Ah oui, qu’est-ce que
c’était que ce gerolan ? C’était
une espèce de potion qui avait censément des propriétés spéciales, un truc de charlatan
(rires).
Je disais donc que nous ne
sommes plus dans les premières années de la Révolution…
Ah oui, je n’ai pas terminé
l’histoire d’Urrutia… Melba Hernández – qui n’est pas avec nous aujourd’hui –
en est témoin. Je ne l’avais plus revue depuis l’époque du Mexique, et après
elle a pu rejoindre le IIIe front d’Almeida. Comme ces villas de
Vista Alegre possèdent un garage qui donne directement sur la cuisine par un
escalier, elle était dans la cuisine et attendait que notre dispute se termine.
Je lui avais fait signe d’attendre. Donc, mon Urrutia se promenait de long en
large, les mains dans le dos. Le temps passait. Alors, mes origines
de Galicien ont apparemment pris le dessus et je lui ai lancé une bordée de
gros mots que je ne peux pas répéter ici. Et je lui dis : « Écoutez,
ça fait sept ans que je me bats contre Batista, j’ai été de tous les combats,
la prison, l’exil, etc., et vous croyez que ça ne me fait pas mal au cœur de
voir un casquito commander
l’armée ? Mais ce type-là, en fait, il ne commande rien, il doit me
consulter sur tout, et je le tiens dans le bureau du chef du
régiment. » Et le premier ordre que
j’ai donné, c’est pour faire partir tous les soldats qui étaient là. Comme les
ponts avaient été dynamités et que je ne voulais qu’ils rencontrent Fidel en
chemin, même s’ils étaient désarmés, j’ai réquisitionné les trois frégates de
la marine de guerre de Batista et je les ai utilisées pour les renvoyer, par
groupe de cinq cents, dans le centre et l’Ouest du pays où ils vivaient.

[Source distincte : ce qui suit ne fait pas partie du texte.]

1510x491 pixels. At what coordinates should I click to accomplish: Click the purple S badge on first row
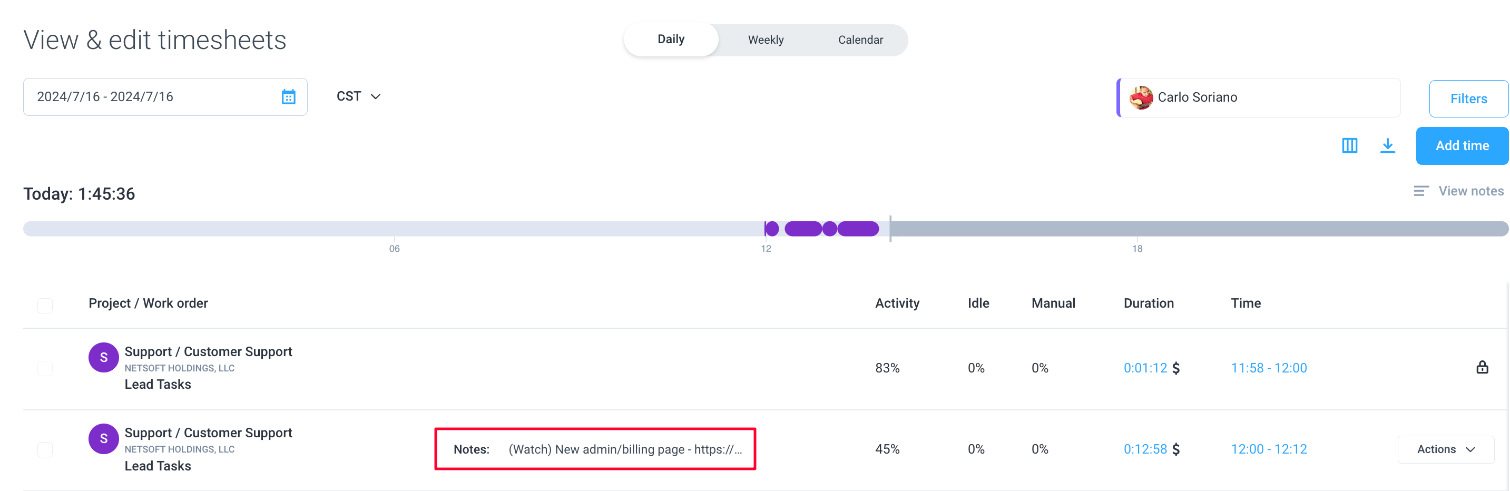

Je lui ai lâché un certain
nombre de choses à Urrutia. Je lui ai parlé dur : « Fidel sait ce
qu’il fait, et moi, j’obéis à Fidel ! » Et lui continuait de déambuler :
« Bon, comandante, on va trouver
une solution, je crois que c’est raisonnable, n’est-ce pas ? » Je lui
dis : « Oui, je crois que ça l’est. » « Alors,
d’accord. » Après ça, j’ai embrassé Melba et je suis parti faire mon
devoir.
À Santiago, Fidel m’avait
laissé à la tête des provinces de l’Est. Je ne suis pas allé à la prise de
possession, je suis allé à l’Université de Santiago…
Vous avez vu comment se
tiennent nos réunions, n’est-ce pas ?
Juste quand je pars, le vieil Urrutia m’appelle et me dit : « Comandante, il faut que vous ne nommiez
un aide-de-camp, un commandant. » Je lui dis : « Je vous
l’envoie, président. » Je me dis : « Diable, qui donc puis-je
nommer là ? » Je devinais déjà les problèmes que ce type-là allait
nous causer. On était début janvier. À peine cinq mois plus tard… bon, vous
connaissez l’histoire. Sur ce, je croise Machado Ventura (rires). Il avait déjà une Thompson à la main, il était comandante, et je lui dis :
« Dis donc, Machado… – je ne veux pas lui raconter cet incident, que j’ai
raconté uniquement à Fidel quand je suis allé à La Havane en février – dis
donc, Machado, le président m’a demandé ceci et cela, et il me semble que tu es
la personne indiquée… » « Non, non, non ! Pas question, je vais
chercher un travail comme médecin… » Je lui dis : « Laisse
tomber ce travail, c’est maintenant que tout commence. » Et il a fini par accepter.
Urrutia va donc à la
Havane, et moi, je reste à Santiago. Quand je vais a La Havane, en février, le
mois où commencent pour de bon les problèmes avec Urrutia, des choses dont on
n’a pas beaucoup parlé, les mesures qu’il prend, les trucs absolument
irrationnels qu’il décide, et même son attitude comme personne… La première
chose qu’il a faite, c’est conserver pour lui le salaire de Batista et avec
tous les frais de représentation. Bien entendu, il s’est acheté une « petite
chaumière » tout comme Grau San Martín, qui doit toujours être là… Alors, je me dis : « Parfait, je
vais appeler mon ami Machado pour voir de quoi il retourne. » Je téléphone
au Palais présidentiel, et on me dit : « Non, Machado est parti d’ici
depuis quelque temps. » Je me dis : « Où s’est-il
fourré ? » Et je le retrouve finalement en train d’exercer comme
médecin à La Havane. C’est bien ça, n’est-ce
pas ? (Machado répond affirmativement.)
Autant
dire que je l’ai taxé de premier déserteur des modernes Forces armées
révolutionnaires ! (Rires.) Heureusement qu’après, par son travail, il a lavé
cette tache!
Après cette petite
diversion aux dépens de mon ami Machado, je poursuis. Ou plutôt, je reprends.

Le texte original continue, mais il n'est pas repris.